Assignment — From the line containing "You are a computer-use" through the last line of the records below, each line is to be repeated exactly; pictures are to be omitted.

Provided information —
####################
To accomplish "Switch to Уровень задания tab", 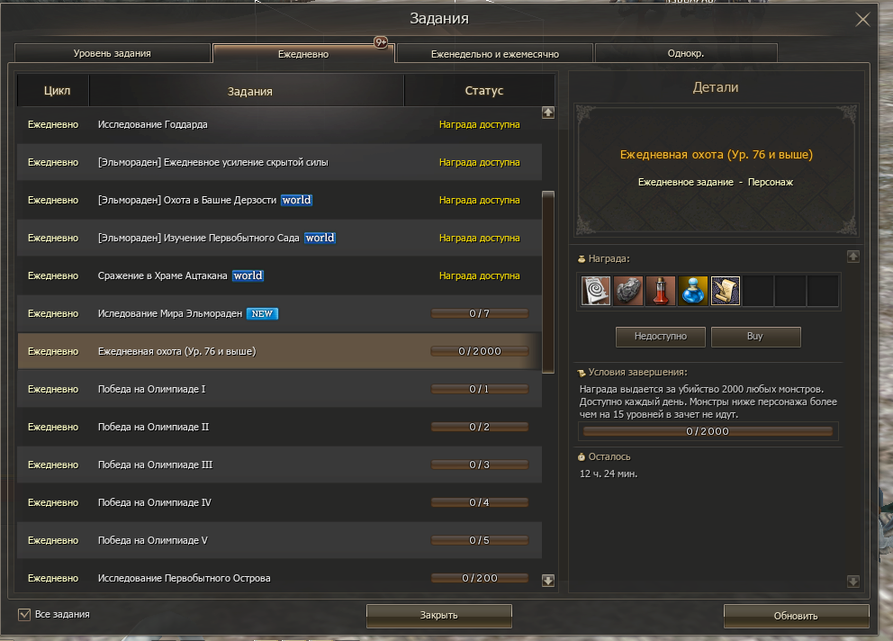I will (113, 53).
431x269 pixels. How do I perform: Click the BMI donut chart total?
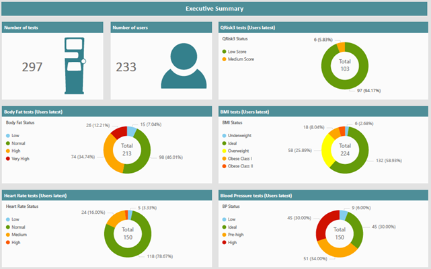click(x=344, y=149)
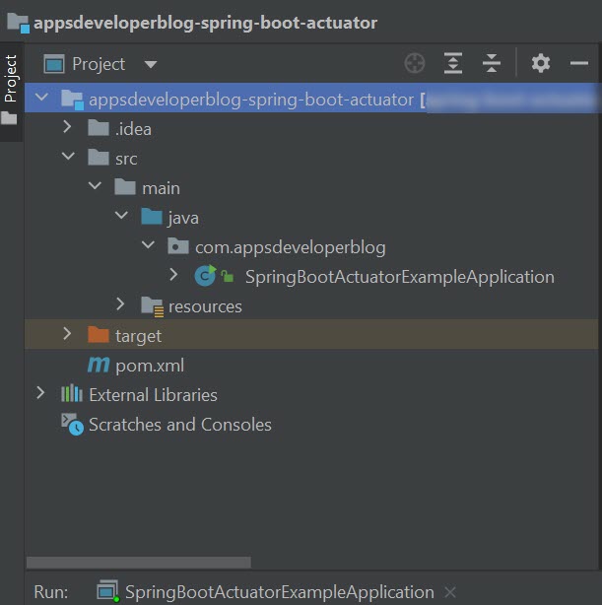Click the Scratches and Consoles icon
The image size is (602, 605).
[x=72, y=425]
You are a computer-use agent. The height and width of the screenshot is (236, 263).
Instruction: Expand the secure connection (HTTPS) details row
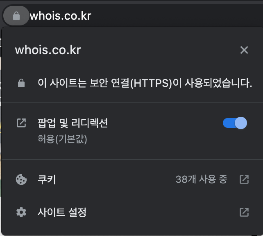coord(132,83)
####################
Answer below —
You are a computer-use agent. The height and width of the screenshot is (236, 263).
Instruction: Expand the secure connection (HTTPS) details row
coord(132,83)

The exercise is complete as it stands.